▶ **ACTION ITEM**
In the listing below, the lines from the first through the one with "You are a computer-use agent. The image size is (390, 488)." are to be copied word for word.
MATERIAL FOR THIS TASK Start Marker
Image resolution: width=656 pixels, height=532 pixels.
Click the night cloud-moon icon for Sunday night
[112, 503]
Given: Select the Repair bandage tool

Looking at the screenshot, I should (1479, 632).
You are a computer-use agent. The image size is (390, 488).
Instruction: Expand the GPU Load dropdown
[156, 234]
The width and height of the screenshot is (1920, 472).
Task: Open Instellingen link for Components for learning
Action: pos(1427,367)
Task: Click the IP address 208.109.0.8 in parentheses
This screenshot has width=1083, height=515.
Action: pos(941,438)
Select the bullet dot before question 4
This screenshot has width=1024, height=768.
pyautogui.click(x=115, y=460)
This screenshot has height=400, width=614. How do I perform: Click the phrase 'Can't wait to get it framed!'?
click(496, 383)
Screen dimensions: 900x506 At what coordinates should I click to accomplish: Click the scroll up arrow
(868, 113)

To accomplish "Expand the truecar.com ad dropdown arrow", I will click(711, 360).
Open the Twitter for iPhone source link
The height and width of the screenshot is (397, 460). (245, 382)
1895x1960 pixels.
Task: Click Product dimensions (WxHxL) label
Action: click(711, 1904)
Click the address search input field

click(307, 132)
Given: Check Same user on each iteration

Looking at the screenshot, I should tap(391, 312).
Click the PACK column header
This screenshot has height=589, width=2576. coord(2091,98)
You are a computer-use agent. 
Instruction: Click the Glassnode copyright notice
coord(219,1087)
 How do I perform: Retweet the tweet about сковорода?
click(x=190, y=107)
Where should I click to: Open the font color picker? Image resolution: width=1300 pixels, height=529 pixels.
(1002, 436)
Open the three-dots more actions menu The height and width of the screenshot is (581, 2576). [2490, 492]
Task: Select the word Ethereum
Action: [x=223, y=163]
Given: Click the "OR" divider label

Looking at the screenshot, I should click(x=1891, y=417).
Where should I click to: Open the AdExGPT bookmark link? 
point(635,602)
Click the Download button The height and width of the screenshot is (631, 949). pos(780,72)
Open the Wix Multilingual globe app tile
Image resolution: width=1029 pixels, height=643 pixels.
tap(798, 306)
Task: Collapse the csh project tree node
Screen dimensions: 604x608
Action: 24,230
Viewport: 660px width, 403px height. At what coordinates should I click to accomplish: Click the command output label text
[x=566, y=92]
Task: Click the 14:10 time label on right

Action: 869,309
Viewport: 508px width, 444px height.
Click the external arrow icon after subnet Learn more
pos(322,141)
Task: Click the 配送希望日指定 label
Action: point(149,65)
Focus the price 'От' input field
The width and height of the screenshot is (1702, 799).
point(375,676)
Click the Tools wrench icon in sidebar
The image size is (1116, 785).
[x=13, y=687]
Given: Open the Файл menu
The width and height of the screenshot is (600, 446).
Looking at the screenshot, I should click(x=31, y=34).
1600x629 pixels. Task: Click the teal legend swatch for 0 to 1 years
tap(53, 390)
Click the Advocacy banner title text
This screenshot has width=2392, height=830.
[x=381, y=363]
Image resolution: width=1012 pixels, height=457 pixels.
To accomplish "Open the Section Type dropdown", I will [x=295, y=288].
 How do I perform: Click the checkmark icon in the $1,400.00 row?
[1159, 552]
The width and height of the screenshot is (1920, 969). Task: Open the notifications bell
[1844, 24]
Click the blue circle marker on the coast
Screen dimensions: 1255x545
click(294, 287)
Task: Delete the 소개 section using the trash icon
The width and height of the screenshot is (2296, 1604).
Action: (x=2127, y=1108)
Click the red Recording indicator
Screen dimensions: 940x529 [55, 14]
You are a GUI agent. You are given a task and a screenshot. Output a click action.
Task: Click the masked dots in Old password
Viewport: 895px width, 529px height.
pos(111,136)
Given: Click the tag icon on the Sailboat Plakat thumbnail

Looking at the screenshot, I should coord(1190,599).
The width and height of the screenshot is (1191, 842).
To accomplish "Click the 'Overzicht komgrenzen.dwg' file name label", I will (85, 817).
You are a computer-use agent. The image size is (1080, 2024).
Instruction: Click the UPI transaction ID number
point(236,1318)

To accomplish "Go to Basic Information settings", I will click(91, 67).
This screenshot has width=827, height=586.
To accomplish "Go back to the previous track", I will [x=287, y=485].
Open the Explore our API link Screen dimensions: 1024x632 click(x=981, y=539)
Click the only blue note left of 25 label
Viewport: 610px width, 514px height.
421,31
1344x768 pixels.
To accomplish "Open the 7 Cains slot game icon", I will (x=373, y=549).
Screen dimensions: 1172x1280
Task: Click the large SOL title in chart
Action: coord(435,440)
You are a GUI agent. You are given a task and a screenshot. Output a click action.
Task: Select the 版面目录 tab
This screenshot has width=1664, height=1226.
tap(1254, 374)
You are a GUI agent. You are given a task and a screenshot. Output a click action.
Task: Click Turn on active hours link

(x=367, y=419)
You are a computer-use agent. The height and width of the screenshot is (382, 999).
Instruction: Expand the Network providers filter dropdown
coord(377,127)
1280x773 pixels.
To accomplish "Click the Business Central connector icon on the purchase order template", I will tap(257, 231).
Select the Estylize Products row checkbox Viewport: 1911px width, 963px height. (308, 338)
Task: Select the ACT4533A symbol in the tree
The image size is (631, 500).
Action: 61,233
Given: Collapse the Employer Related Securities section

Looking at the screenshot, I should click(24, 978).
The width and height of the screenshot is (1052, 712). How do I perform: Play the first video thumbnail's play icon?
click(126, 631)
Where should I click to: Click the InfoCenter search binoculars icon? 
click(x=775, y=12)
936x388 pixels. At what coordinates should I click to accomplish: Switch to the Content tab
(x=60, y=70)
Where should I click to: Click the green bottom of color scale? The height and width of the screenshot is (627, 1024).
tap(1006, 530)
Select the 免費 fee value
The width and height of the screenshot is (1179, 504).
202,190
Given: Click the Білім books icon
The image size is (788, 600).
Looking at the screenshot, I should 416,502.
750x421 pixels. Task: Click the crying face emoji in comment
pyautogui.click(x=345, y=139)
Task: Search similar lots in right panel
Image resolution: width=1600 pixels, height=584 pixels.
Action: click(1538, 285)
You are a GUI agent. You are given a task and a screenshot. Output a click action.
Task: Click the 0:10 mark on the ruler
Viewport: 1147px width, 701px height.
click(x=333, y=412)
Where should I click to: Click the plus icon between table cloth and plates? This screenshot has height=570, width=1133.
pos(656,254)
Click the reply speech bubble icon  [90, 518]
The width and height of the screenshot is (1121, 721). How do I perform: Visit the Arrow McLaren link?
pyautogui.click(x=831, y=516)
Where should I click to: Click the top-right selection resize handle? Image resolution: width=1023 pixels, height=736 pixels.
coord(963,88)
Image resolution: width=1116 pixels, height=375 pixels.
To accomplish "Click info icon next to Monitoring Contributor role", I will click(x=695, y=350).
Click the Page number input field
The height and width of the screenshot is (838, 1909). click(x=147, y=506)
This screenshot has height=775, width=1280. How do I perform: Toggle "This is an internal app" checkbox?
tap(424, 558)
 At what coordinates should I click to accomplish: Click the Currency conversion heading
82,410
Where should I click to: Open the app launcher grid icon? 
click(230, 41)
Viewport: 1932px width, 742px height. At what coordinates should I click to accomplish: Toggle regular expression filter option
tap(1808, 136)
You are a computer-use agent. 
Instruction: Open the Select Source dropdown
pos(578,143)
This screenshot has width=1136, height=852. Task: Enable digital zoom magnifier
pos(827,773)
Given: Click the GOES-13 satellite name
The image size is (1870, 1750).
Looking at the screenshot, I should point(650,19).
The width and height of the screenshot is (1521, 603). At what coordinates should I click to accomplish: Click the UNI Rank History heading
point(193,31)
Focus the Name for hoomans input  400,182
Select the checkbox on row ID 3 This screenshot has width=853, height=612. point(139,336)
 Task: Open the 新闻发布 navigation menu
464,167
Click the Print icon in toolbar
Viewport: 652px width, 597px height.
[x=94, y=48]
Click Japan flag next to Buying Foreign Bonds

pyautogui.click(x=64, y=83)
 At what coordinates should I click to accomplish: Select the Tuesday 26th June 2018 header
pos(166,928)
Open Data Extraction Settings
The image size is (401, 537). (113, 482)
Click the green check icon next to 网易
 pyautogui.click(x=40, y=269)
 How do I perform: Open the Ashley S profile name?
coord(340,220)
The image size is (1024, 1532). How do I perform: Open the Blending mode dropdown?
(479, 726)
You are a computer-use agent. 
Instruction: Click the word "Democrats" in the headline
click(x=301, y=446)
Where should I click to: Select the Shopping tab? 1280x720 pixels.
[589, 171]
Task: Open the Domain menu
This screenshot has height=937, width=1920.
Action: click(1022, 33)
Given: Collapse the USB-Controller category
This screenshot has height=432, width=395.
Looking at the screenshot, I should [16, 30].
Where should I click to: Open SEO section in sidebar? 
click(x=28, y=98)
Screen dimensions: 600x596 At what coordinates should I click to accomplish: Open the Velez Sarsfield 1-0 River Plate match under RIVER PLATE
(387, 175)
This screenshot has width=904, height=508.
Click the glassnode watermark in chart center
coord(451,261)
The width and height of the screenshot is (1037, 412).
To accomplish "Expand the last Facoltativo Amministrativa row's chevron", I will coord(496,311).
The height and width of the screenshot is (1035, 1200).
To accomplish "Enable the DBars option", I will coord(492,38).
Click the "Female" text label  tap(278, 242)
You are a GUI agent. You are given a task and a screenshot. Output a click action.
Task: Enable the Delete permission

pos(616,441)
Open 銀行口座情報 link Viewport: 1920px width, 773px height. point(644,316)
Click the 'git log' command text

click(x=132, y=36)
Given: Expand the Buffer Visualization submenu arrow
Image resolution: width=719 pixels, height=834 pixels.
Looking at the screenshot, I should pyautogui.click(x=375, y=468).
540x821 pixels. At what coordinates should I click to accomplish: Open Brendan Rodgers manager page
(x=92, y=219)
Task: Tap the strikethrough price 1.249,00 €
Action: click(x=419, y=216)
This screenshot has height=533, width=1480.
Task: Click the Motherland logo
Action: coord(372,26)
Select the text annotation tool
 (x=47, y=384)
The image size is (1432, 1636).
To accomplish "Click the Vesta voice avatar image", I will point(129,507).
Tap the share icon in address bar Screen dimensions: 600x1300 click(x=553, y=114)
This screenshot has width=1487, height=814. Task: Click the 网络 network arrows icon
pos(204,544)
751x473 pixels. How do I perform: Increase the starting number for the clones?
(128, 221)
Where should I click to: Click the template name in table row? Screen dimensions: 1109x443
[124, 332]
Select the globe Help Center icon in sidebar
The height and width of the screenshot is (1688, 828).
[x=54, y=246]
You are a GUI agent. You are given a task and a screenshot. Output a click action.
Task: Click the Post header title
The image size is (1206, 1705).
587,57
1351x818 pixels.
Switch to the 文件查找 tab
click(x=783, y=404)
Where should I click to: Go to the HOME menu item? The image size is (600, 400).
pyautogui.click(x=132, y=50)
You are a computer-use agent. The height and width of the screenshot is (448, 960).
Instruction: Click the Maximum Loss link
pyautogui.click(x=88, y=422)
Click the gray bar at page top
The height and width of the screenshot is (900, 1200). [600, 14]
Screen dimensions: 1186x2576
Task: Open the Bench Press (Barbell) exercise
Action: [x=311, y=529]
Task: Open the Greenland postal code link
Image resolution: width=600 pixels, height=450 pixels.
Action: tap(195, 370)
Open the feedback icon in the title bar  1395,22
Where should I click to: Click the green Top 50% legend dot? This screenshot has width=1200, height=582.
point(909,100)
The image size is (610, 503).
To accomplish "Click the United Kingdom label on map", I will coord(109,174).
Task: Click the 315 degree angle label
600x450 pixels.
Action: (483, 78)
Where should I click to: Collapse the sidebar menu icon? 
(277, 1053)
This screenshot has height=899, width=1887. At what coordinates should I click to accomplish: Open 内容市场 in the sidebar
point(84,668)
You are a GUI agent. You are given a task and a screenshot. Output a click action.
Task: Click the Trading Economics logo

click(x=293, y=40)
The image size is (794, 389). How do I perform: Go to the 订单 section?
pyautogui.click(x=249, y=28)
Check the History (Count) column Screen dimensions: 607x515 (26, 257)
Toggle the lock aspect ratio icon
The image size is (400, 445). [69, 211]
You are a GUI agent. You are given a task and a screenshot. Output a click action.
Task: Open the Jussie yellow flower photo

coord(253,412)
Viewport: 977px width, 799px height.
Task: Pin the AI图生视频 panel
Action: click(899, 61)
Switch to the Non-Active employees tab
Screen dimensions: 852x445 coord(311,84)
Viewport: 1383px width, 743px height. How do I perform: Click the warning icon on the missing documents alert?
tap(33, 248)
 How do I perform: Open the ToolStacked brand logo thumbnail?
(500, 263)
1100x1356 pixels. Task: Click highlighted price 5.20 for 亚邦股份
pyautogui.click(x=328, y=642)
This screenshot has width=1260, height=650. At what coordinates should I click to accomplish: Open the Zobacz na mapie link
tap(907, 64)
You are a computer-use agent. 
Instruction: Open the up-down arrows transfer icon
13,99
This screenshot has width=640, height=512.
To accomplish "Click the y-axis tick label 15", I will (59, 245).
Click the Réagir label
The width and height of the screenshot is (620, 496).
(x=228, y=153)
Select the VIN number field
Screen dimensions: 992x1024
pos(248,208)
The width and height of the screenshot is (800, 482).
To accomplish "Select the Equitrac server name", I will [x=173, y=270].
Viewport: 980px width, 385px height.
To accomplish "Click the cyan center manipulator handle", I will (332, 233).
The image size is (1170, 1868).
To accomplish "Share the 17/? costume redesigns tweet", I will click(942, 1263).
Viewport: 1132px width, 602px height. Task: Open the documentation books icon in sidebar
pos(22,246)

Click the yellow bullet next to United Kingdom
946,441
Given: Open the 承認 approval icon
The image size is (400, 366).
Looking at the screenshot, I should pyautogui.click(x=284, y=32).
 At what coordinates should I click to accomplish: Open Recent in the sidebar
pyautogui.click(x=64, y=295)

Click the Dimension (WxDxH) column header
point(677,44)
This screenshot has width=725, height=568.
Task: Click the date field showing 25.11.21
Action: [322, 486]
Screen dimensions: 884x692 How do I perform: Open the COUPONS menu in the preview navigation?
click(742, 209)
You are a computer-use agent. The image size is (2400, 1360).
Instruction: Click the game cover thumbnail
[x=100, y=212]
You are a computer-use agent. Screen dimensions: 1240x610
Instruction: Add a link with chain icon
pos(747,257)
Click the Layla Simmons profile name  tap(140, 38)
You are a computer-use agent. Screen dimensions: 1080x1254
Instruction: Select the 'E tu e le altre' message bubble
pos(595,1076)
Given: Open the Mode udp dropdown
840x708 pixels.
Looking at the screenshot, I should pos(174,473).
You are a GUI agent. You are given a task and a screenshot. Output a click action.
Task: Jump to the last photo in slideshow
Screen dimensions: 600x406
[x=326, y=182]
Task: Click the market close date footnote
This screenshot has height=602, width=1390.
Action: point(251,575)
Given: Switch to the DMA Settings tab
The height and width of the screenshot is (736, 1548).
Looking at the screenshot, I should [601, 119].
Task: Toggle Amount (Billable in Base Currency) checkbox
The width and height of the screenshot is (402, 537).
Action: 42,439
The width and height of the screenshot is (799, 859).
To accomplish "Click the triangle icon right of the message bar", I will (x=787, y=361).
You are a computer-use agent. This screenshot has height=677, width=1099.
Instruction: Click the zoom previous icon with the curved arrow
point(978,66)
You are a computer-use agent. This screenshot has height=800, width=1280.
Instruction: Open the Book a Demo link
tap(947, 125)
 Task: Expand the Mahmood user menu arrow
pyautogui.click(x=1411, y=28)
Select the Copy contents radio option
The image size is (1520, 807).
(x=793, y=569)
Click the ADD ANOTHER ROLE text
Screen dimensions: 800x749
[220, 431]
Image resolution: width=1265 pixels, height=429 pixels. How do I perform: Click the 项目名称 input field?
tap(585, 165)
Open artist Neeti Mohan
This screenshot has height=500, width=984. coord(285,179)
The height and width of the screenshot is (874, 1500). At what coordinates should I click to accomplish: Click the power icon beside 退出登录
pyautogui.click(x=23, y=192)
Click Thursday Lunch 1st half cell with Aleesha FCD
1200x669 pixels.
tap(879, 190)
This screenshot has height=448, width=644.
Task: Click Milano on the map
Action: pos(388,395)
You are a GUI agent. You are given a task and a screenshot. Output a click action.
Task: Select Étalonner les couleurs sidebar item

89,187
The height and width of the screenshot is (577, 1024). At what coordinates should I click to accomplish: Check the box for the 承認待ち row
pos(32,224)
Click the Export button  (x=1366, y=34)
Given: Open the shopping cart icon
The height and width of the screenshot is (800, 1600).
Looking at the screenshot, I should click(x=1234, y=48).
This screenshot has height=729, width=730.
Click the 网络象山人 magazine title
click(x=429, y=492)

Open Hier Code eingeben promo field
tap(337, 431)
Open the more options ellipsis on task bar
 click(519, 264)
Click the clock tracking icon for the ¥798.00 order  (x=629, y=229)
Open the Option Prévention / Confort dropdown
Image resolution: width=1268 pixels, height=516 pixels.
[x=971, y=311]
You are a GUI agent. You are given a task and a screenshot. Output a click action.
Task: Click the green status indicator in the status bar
MATERIAL FOR THIS TASK End Marker
▶ **COMPLETED TASK**
Image resolution: width=656 pixels, height=532 pixels.
Click the night cloud-moon icon for Sunday night
[112, 503]
Given: Select the Repair bandage tool

Looking at the screenshot, I should (1479, 632).
You are a computer-use agent. The image size is (390, 488).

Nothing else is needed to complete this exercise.